A good networking answer has five parts

When the interviewer asks "How does this request get to the server?" or "Why is this system slow?", use this structure:

1. Trace the path.
2. Name the layer where the issue probably lives.
3. State the contract that matters most: reliability, ordering, latency, or cacheability.
4. Choose the network component or protocol accordingly.
5. Name the trade-off you are accepting.

Example:

"The request path is client to DNS to TLS termination to the load balancer to the app. If users are globally distributed and the response is cacheable, I would first use a CDN because the problem is round-trip latency, not database throughput. The trade-off is freshness: cached content helps latency, but I need a clear invalidation policy."

That answer sounds much more grounded than "add more servers."

Common mistakes that cost easy points

Starting at the wrong layer

I have watched candidates spend ten minutes optimizing a database query when the real problem was that every request opened a fresh TLS connection from a distant region. Not every slow request is a database problem. Sometimes the cost is connection setup, DNS, or geography.

Treating load balancers, proxies, and CDNs as the same thing

They often work together, but they solve different problems. I ask candidates to tell me which one they would add and why — the ones who say "all three" without naming the specific bottleneck each one solves are the ones who lose this point.
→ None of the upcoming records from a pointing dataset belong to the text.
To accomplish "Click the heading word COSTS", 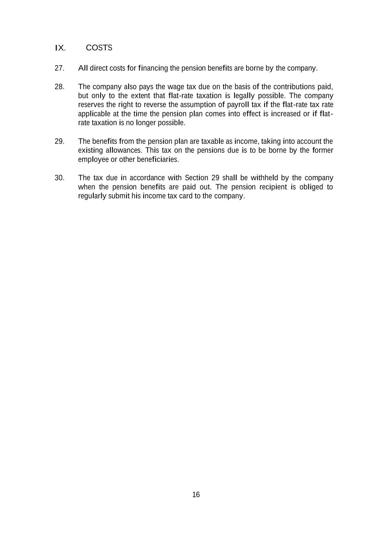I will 99,48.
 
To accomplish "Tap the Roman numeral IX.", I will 60,48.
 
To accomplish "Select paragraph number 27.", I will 60,68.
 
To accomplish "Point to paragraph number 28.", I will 60,87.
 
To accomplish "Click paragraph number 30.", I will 60,178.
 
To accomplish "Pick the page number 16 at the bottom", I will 196,495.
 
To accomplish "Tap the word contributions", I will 294,87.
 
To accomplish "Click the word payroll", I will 238,105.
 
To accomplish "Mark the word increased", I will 286,114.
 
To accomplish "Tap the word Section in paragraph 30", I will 196,178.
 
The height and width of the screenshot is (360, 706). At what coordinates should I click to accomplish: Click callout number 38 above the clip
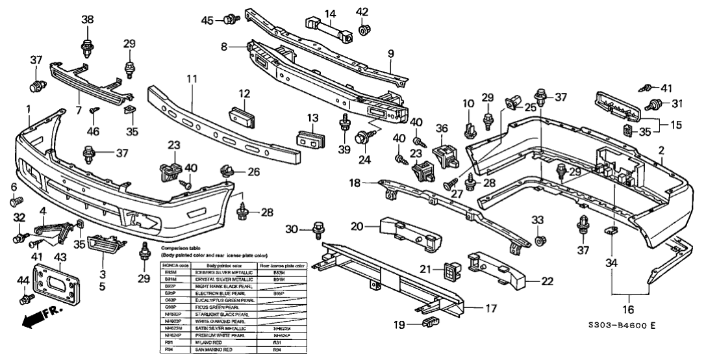(87, 19)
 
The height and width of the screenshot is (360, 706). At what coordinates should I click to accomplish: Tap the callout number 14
(330, 13)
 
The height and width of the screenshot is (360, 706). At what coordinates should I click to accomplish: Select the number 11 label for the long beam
(192, 79)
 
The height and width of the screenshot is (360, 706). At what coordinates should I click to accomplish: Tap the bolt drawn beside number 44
(28, 300)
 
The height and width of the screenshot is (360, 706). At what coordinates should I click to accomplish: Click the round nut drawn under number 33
(538, 242)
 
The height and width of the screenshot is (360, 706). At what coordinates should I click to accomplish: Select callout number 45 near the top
(207, 20)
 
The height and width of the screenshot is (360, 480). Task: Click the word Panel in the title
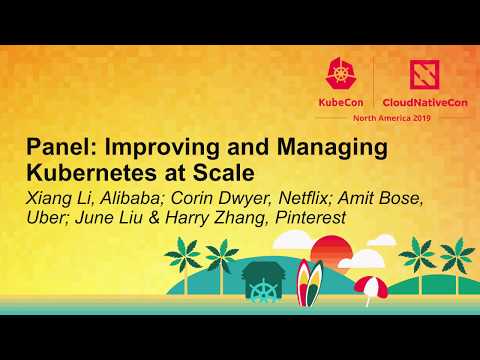[58, 148]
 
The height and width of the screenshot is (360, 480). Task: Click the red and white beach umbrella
[371, 288]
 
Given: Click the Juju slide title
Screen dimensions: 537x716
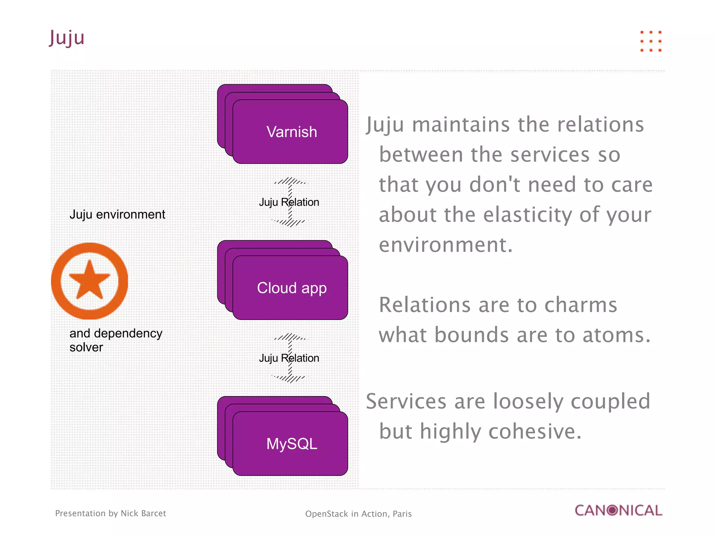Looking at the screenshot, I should click(67, 38).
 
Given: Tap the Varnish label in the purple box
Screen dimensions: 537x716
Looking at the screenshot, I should click(292, 132).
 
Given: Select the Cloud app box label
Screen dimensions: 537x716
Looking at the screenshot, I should click(292, 288).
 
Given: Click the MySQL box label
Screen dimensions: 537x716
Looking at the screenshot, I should click(292, 444).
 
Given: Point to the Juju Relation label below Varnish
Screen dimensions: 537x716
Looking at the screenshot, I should click(289, 202).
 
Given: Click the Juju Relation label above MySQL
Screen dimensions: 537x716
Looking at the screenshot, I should click(289, 358).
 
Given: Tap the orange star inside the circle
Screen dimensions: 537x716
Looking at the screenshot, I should click(90, 280).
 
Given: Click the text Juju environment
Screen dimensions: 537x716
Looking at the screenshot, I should click(117, 214).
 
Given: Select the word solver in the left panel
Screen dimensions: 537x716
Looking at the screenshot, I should click(86, 347).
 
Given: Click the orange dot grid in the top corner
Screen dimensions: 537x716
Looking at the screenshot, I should click(651, 41).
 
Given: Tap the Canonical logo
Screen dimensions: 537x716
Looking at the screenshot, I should click(618, 510).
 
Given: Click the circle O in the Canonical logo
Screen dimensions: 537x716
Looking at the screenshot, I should click(612, 510).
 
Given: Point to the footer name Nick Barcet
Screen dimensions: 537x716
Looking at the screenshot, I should click(143, 513).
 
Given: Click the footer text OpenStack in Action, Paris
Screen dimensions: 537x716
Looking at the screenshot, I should click(358, 514).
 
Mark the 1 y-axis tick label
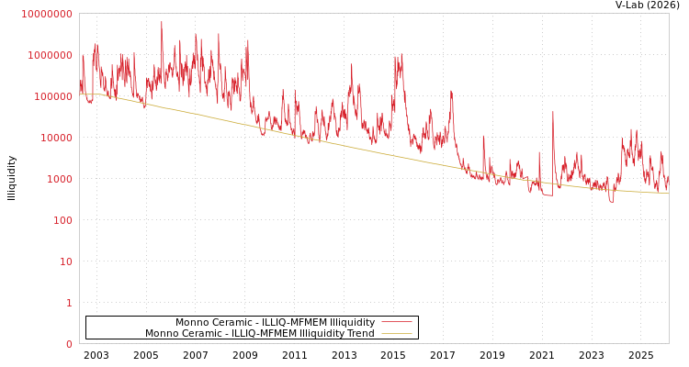pos(68,303)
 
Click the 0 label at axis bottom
pos(68,344)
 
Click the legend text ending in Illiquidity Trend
pos(259,334)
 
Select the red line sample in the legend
pos(396,322)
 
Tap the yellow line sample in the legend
pos(396,334)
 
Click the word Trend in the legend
pos(360,334)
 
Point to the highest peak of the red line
pos(162,22)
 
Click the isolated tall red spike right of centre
pos(553,113)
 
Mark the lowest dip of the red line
pos(611,201)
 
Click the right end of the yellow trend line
pos(668,194)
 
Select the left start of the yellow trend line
pos(81,94)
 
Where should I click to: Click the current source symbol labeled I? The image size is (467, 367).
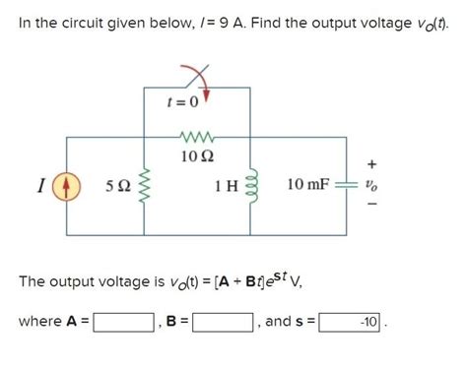68,184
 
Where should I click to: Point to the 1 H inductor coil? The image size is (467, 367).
249,184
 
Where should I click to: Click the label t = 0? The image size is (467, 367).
183,101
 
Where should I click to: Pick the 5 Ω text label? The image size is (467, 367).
117,185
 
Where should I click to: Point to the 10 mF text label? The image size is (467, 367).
307,184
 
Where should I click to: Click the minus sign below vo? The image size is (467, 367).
370,206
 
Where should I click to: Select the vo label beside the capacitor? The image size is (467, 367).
370,184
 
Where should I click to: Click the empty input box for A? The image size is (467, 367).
124,322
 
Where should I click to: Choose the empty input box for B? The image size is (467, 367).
223,322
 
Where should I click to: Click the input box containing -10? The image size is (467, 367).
352,322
Saying "UDP is faster" without the reliability contract

Speed is not the only dimension. Loss tolerance and ordering matter.

Ignoring retries

The network can fail after the server already did the work. This is the most common miss I see in system design rounds — candidates design the happy path and never mention what happens when the client retries a write.

Skipping statefulness

If sessions live in one instance, random load balancing can break behavior.
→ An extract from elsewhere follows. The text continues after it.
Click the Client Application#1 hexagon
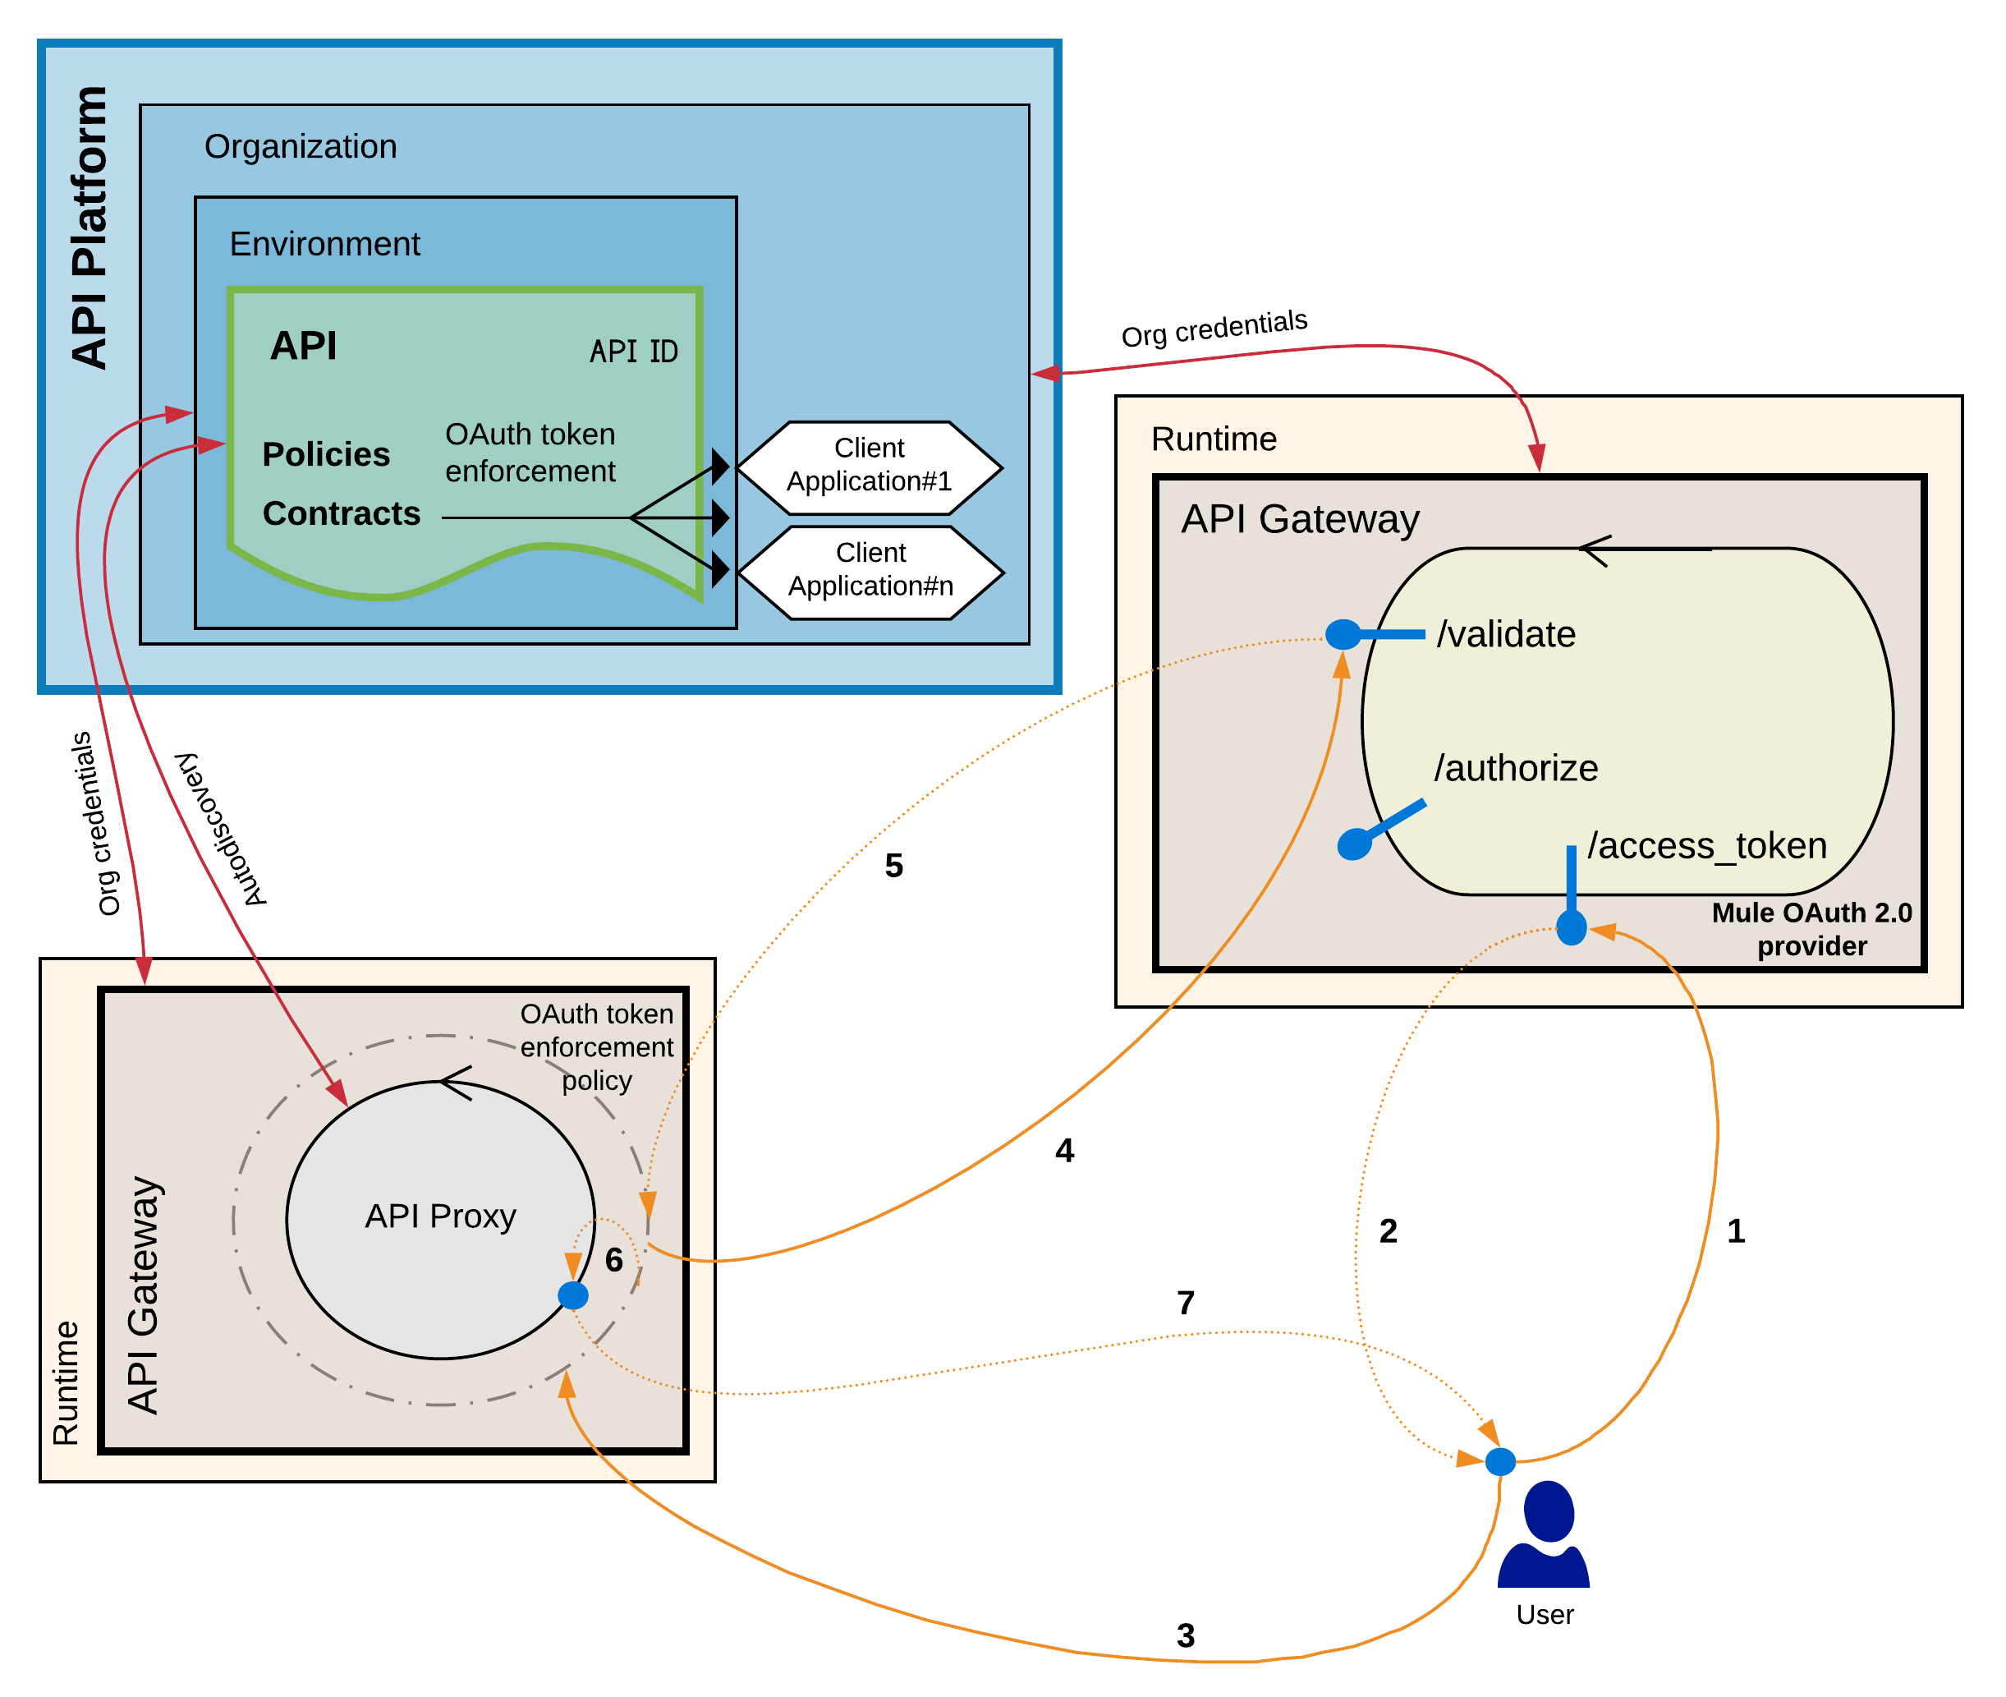click(x=869, y=467)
A short prep loop for networking rounds

1. Rehearse the request path out loud: DNS, connection setup, TLS, proxy or load balancer, app, cache or store.
2. Practice three trade-off prompts: TCP vs UDP, CDN vs origin-only, and retry safety for writes.
3. Map the topic to your target companies. For Cloudflare- and Vercel-shaped roles, emphasize edge, DNS, TLS, and caching. For Fortinet- and VMware-shaped roles, emphasize protocols, traffic flow, and infrastructure.

What to study next

If networking questions still feel vague, pair this guide with:

• API Design Interview Questions for retries, idempotency, and client/server contracts

The goal is not to sound like a protocol historian.

The goal is to make the interviewer trust that, when a request crosses the network, you know where time is spent, where it can fail, and what trade-off your design is actually making.